The webinar, attended by almost 100 academics from across the world, listened to four panellists from the US, South Africa and Australia on the various ways impact assessments are factored into higher education institutions’ community engagement activities.

Falk said the definition of impact depends on the theory of change adopted by an institution and the change that it seeks to make in the community. However, she argued: “If we want to have a longer-term impact, we really have to have sustained partnerships.”

Sustained partnerships with the community are what the University of Pretoria (UP) in South Africa is developing, and last year, a six-member team from Germany’s University of Konstanz visited UP to learn more about their community engagement programmes.

South African toolkit

Dr Martina Jordaan, head of community engagement at UP, said the institution, which has 56,000 students spread over seven campuses and nine faculties, builds community engagement into 226 modules and involves more than 20,000 students working at 323 sites.

Last year, in collaboration with its community partners, who are also co-opted to monitor and evaluate student assignments, UP prepared an impact-focused toolkit to assist lecturers involved in curriculum-based community engagement modules “to show them what the steps are and how they get to the point where we want to be”, she said.

“The idea of this toolbox is to guide universities to identify current community engagement practices, reflect on the achievements and areas for improvement in the engagement efforts, and engage in collaborative discussions with community stakeholders to develop the most strategic and impactful approach to the community engagement,” said Jordaan.

Asked by University World News how the university ensured that the community is not exploited in the process, she said: “We really tried to make the community partners co-designers of the courses.

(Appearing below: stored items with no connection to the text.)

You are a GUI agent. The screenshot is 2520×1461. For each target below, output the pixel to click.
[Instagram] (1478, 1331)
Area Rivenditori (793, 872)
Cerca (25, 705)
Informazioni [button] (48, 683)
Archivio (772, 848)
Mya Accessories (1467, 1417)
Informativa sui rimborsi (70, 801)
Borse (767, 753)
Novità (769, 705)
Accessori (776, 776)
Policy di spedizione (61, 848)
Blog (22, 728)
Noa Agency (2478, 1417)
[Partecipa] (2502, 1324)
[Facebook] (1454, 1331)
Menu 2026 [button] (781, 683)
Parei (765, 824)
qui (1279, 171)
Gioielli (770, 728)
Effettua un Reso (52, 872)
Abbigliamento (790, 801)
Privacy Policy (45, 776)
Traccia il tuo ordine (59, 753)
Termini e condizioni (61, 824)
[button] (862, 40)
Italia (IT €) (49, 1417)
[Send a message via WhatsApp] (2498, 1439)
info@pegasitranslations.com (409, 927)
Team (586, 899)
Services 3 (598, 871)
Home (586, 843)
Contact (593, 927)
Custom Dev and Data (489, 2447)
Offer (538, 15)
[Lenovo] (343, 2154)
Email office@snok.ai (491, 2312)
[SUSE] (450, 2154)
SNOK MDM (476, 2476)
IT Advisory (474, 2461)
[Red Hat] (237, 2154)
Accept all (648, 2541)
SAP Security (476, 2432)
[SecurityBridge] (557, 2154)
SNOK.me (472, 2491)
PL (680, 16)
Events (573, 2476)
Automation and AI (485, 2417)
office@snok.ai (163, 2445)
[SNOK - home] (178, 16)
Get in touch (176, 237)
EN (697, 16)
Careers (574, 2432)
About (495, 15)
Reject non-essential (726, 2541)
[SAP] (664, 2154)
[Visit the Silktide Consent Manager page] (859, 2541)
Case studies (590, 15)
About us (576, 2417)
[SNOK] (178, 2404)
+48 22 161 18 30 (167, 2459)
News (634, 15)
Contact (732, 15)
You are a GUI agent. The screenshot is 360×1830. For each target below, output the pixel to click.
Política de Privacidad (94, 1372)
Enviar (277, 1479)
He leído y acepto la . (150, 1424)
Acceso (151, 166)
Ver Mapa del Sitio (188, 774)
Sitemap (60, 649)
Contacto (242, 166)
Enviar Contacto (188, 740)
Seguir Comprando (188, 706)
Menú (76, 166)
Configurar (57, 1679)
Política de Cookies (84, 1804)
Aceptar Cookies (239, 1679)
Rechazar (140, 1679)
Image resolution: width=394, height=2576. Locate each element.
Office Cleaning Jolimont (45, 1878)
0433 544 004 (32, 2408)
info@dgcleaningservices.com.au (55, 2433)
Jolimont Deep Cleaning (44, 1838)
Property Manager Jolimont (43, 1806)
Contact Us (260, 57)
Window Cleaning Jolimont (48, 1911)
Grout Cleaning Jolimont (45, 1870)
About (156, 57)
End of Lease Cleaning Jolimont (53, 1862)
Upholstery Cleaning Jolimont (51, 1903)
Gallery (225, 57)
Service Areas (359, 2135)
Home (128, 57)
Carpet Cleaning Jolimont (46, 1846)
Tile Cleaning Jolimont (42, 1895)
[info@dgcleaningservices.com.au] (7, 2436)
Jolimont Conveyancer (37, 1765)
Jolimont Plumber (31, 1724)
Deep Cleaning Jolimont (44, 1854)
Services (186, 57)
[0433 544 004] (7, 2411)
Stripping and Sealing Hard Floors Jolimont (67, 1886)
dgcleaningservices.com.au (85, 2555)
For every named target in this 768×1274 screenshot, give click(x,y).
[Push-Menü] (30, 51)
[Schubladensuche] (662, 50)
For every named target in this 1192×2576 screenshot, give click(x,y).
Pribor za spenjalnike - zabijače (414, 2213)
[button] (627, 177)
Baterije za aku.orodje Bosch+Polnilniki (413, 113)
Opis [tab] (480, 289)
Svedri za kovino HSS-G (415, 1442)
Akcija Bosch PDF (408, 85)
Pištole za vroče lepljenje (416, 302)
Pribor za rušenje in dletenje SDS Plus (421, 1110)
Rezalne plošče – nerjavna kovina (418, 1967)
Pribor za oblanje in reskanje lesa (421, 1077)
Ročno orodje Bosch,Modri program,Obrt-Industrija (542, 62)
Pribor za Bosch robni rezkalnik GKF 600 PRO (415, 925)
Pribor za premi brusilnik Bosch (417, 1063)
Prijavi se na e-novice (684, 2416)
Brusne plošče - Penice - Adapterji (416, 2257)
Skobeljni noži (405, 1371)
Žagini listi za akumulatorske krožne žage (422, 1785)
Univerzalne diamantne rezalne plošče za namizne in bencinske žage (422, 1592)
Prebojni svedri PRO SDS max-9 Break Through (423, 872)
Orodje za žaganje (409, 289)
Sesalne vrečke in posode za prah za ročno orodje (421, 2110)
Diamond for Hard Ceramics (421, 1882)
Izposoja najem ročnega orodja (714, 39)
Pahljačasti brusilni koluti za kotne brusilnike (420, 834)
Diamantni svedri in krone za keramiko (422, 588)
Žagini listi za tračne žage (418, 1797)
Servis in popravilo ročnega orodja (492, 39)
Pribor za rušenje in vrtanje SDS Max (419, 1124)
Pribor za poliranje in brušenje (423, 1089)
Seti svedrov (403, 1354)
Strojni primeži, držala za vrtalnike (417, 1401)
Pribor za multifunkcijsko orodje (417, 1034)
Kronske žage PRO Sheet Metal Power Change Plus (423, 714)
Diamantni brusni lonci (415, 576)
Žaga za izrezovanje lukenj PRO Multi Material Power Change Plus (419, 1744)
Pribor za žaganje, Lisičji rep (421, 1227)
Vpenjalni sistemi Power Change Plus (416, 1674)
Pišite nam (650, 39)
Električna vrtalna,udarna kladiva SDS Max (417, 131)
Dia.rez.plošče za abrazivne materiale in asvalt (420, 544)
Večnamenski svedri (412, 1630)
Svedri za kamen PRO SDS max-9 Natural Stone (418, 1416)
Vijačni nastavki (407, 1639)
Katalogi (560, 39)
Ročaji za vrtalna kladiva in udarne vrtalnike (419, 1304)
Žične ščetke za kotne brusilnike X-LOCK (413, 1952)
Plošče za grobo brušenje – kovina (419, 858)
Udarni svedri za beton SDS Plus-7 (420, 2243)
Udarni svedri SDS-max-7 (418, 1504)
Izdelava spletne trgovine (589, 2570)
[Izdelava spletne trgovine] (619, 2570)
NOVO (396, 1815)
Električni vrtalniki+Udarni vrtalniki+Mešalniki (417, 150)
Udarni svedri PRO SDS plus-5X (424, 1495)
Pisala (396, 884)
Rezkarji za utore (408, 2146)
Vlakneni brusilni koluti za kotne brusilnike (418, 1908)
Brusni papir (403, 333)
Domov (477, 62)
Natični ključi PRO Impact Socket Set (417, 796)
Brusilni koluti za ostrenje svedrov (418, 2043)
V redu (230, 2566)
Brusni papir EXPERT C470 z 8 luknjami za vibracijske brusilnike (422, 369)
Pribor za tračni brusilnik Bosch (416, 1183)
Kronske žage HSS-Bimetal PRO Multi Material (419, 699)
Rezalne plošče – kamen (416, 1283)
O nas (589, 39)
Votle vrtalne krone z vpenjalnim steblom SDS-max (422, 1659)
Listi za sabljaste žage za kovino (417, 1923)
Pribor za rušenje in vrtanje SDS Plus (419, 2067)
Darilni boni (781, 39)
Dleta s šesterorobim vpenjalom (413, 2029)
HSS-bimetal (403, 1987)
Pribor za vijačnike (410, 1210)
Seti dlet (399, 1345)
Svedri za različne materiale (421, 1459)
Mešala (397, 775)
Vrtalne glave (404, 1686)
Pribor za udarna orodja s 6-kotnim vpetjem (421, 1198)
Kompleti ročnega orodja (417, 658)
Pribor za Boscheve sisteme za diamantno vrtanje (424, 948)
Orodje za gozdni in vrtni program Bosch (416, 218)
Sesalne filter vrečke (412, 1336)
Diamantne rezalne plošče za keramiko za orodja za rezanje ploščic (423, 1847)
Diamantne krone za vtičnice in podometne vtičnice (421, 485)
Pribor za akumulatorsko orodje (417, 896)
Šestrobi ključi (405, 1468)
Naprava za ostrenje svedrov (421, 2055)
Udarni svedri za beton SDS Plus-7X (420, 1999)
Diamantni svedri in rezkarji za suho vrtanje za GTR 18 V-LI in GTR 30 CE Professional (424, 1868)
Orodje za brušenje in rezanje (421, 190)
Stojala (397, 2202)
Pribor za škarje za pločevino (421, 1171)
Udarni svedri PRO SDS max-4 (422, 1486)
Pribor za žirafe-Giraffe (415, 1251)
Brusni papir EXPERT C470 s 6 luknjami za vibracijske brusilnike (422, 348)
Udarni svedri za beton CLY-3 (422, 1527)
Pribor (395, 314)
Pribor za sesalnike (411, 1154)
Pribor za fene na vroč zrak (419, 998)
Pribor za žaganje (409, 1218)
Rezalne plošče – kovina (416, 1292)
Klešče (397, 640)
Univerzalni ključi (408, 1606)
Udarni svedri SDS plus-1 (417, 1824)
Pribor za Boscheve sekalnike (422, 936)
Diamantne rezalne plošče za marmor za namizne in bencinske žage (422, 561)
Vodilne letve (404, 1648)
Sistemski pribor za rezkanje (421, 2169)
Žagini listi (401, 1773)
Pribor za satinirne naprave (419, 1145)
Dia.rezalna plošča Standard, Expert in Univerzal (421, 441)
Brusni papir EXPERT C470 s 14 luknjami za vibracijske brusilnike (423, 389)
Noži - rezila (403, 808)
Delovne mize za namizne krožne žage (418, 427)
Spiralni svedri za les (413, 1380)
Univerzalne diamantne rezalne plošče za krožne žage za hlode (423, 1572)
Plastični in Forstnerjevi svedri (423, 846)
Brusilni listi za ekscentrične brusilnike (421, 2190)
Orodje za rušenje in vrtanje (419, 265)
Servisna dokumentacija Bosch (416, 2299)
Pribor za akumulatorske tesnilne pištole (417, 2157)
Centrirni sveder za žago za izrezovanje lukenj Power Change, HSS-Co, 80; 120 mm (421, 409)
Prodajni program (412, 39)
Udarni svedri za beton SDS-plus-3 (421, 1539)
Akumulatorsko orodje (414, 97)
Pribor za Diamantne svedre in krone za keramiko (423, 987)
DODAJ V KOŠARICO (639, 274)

And it's very important that they also take the responsibility to assess the coursework or the outcomes of the projects and what the students did with them.

“Making them co-facilitators makes them more responsible. We want to move them to the point of being mentors instead of just observers and acceptors. And if they are mentors later on, then that is part of the development of the community”.

UP’s Moja Gabedi gardening project is a good example of how this process works. Just four years ago the Moja Gabedi site, close to the university in Hatfield, was an eyesore, buried under 3,000 tonnes of garbage and attracting criminal elements.

UP’s Unit for Community Engagement got the university’s agriculture and occupational therapy students to work with the community as part of their studies.

Now, the space is a farmland producing 100% organic vegetables and fruit for the community, and the occupational therapy students conduct life-changing healing sessions with homeless people drawn from the local community. It has become an example of how a university can regenerate a ruined space with the community.

Jordaan told University World News the students develop personally and have an enriching experience in the process. “The students are most responsible if the community is actually assisting them,” she said.

Australian pathways approach

Dr Megan Donnelly, director of societal impact and evaluation at the University of New South Wales (UNSW) in Sydney, said the university has embedded societal impact into its new 10-year strategy. The strategy has nine pillars, she said, with five pillars representing impact pathways and four representing impact focus areas.

“The impact pathways are essentially a bit more typical of a university. They are about our transformative education, our innovative research, our genuine engagement with our partnerships and our communities,” said Donnelly.

“Our impact pathway four is around our culture and our people, and five is around improving our environment so that we're more agile and more effective in the way that we work,” she noted.

Donnelly said the impact focus areas are what differentiate this strategy “from the rest” and are currently being applied to the special educational needs of Australia’s indigenous people, which have been neglected for generations. As a result, their involvement with higher education has been negligible.

According to Donnelly, Australia’s schoolchildren have also grown up with very little knowledge of the Aboriginal perspectives of their history and culture.

UNSW has employed several Indigenous-identified staff and works in close partnership with a range of Aboriginal communities to develop new curriculum material on Aboriginal culture for the local Little Bay Community for Schools.

First-year UNSW students also undertake a community-based course called Indigenous Perspectives in Education, with Indigenous perspectives embedded in every course in their first-year programme.

“Cross-cutting themes such as inclusion, integrity, social justice and indigenous knowledges are critical to how we pursue all of our impact focus areas. And they will also be critical to the way that we measure impact across our strategic initiatives,” said Donnelly.

“The purpose of impact evaluation is essentially to capture and elevate the impact across everything that we do,” she said. “So it’s not just research and education, although they are obviously core, but also how we engage – and our operations and governance practices as well. And the goal is to keep us accountable for societal change.”